Brianaria sylvicola

Scientific classification
- Domain: Eukaryota
- Kingdom: Fungi
- Division: Ascomycota
- Class: Lecanoromycetes
- Order: Lecanorales
- Family: Psoraceae
- Genus: Brianaria
- Species: B. sylvicola
- Binomial name: Brianaria sylvicola (Flot. ex Körb.) S.Ekman & M.Svenss. (2014)
- Synonyms: Biatora sylvicola (Flot. ex Körb.) Müll.Arg. (1862); Lecidea aggerata Mudd (1861); Lecidea contigua f. aggerata (Mudd) Leight. (1871); Lecidea hellbomii J.Lahm (1870); Lecidea sylvicola Flot. ex Körb. (1855); Lecidea sylvicola Flot. (1829); Lecidea sylvicola f. aggerata (Mudd) Zahlbr. (1925); Lecidea sylvicola f. hellbomii (J.Lahm) Leight. (1879); Lecidea sylvicola var. hellbomii (J.Lahm) Leight.; Lecidea vainioi H.Magn. (1949); Micarea sylvicola (Flot. ex Körb.) Vězda & V.Wirth (1976); Microlecia sylvicola (Flot. ex Körb.) M.Choisy (1949);

= Brianaria sylvicola =

Species of lichen

Brianaria sylvicola is a species of saxicolous lichen in the family Psoraceae. It is also the type species of genus Brianaria.

==Taxonomy==
The species was first named Lecidea sylvicola by Julius von Flotow in 1829. This name, however, was not published validly because it did not follow the conventions of the code for botanical nomenclature; namely, it did not provide a diagnosis or reference to a validly published diagnosis.
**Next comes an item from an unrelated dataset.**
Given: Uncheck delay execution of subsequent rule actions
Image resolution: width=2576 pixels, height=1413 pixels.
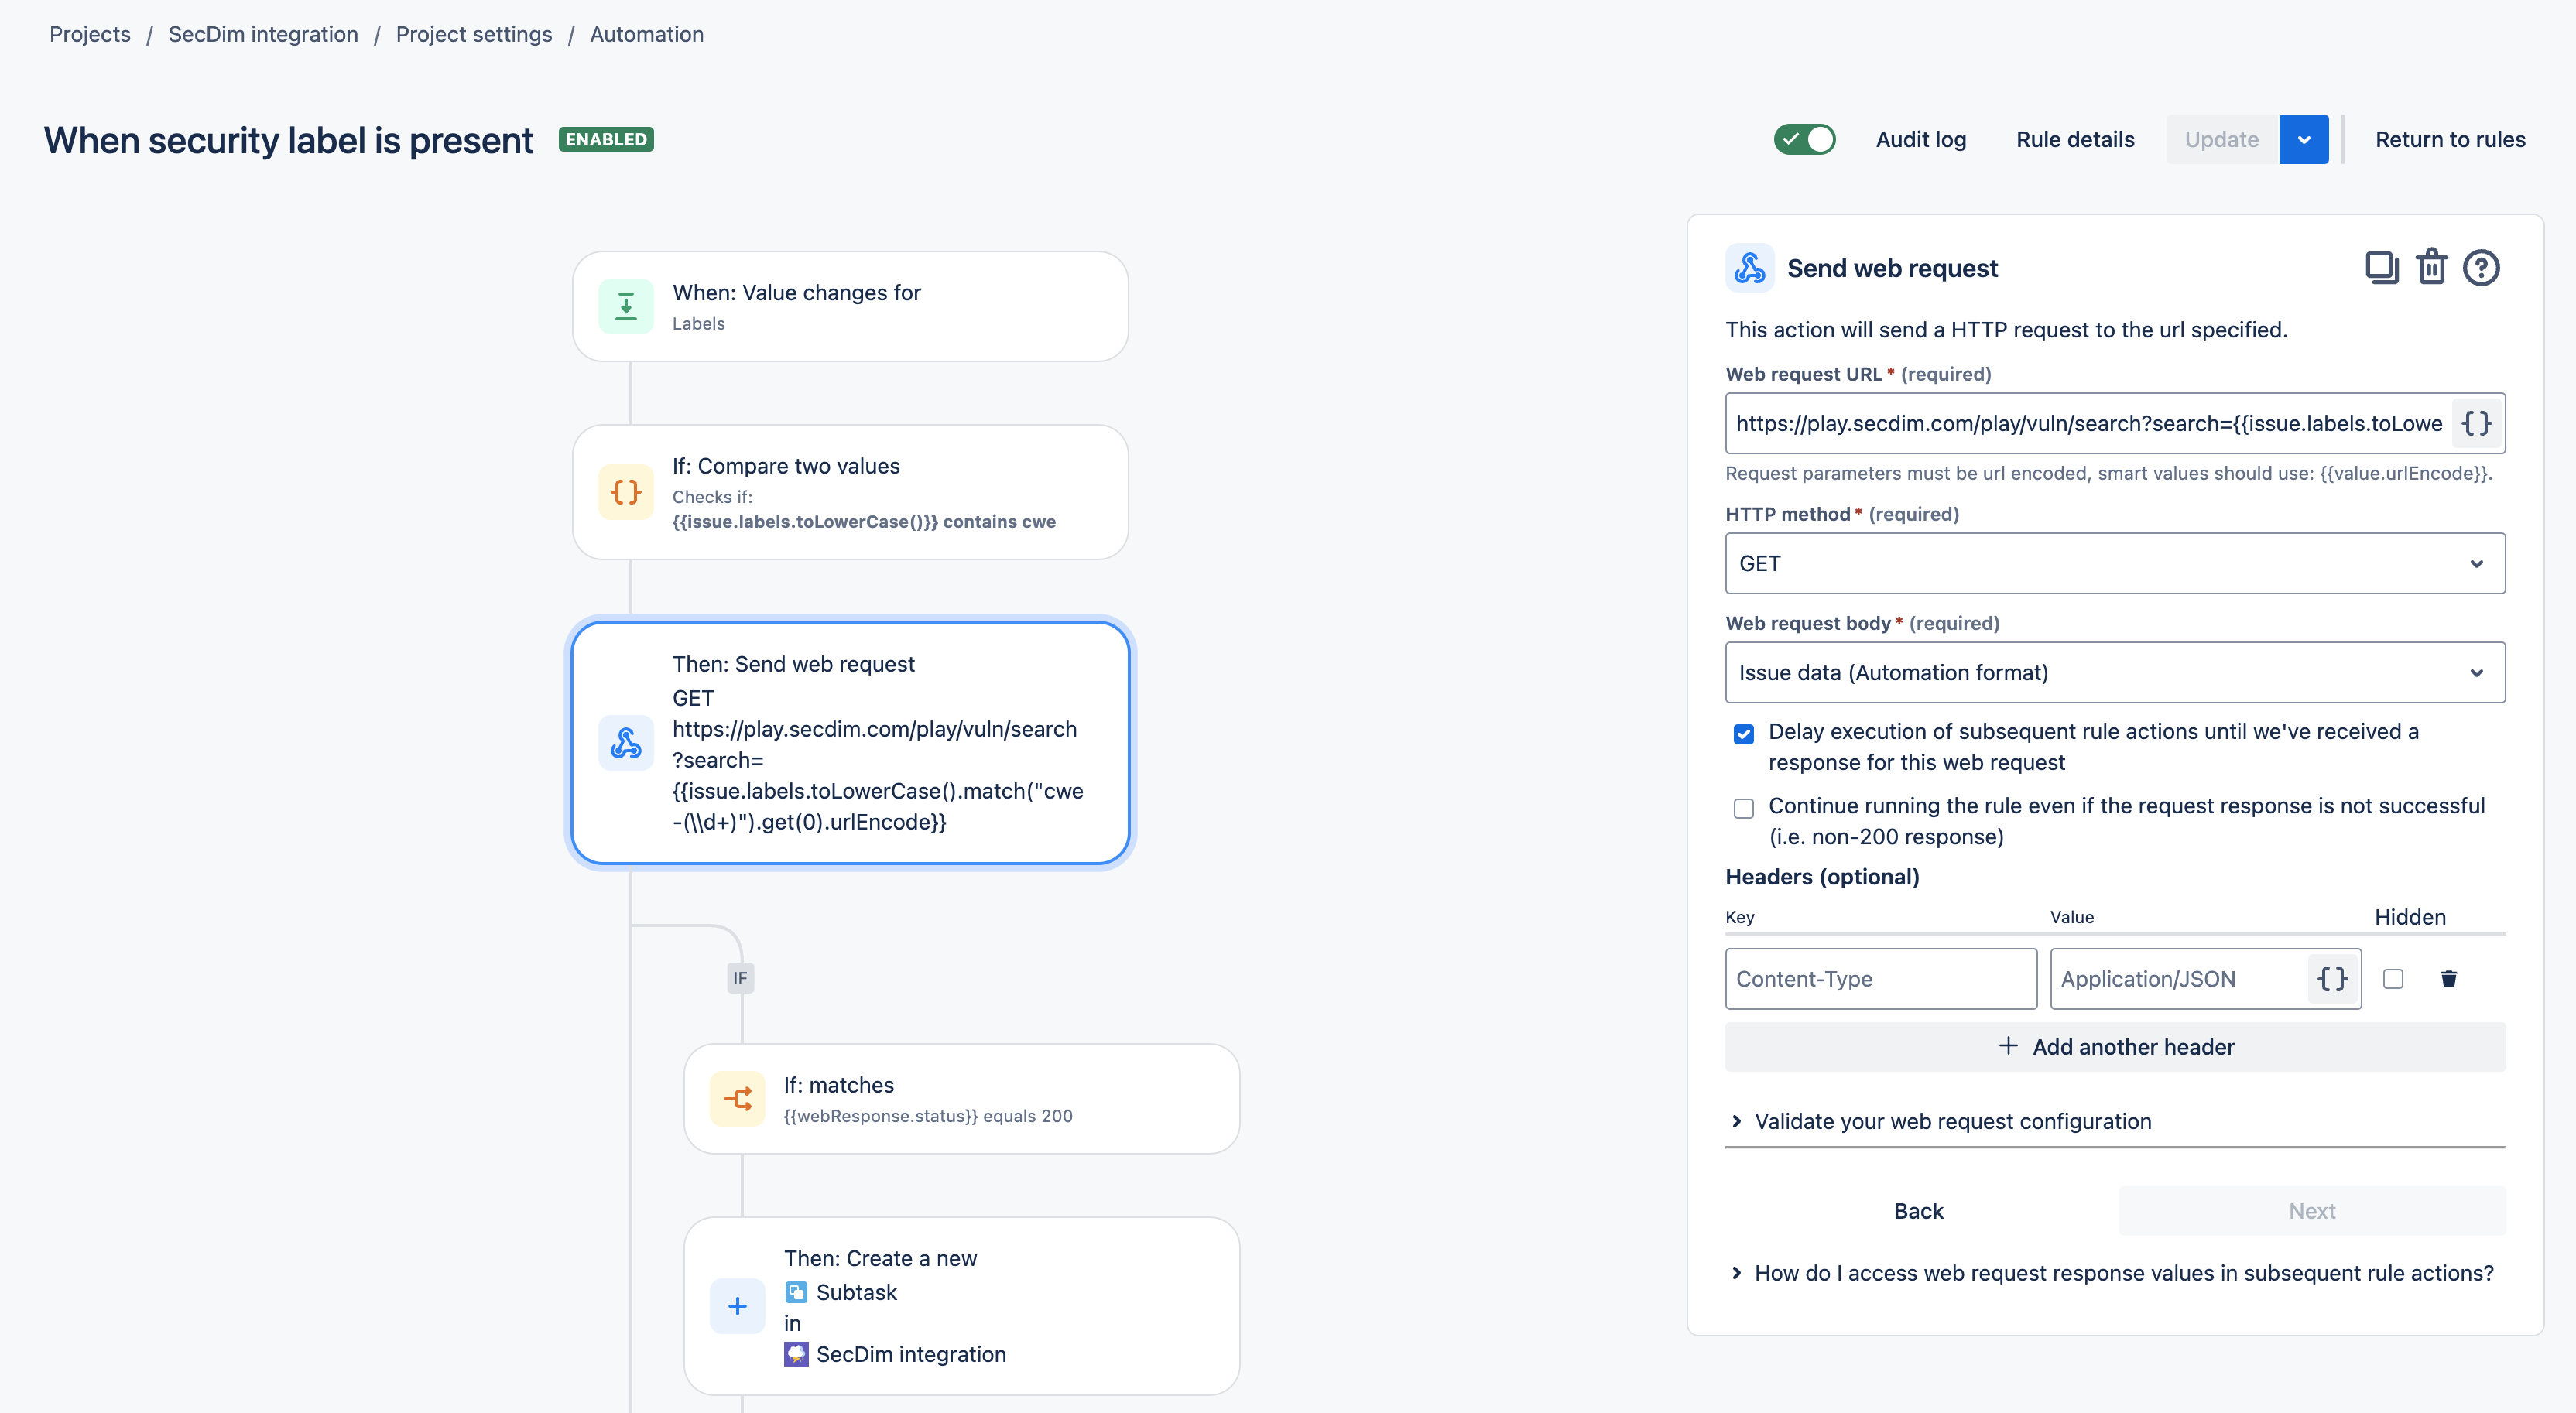Looking at the screenshot, I should 1744,733.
Gustav Wilhelm Körber published the species validly in 1855. In 2014, Stefan Ekman and Måns Svensson circumscribed the genus Brianaria to contain four closely related species formerly in the Micarea sylvicola group, and made Brianaria sylvicola the type species.

==Description==
Brianaria sylvicola is a crustose lichen that grows on rocks. It prefers acidic rocks, particularly those that are in the shade and protected from the rain. Occasionally, the lichen is found growing on other substrates, such as wood or rusted iron.

No lichen substances are found in Brianaria sylvicola that are detectable by thin-layer chromatography.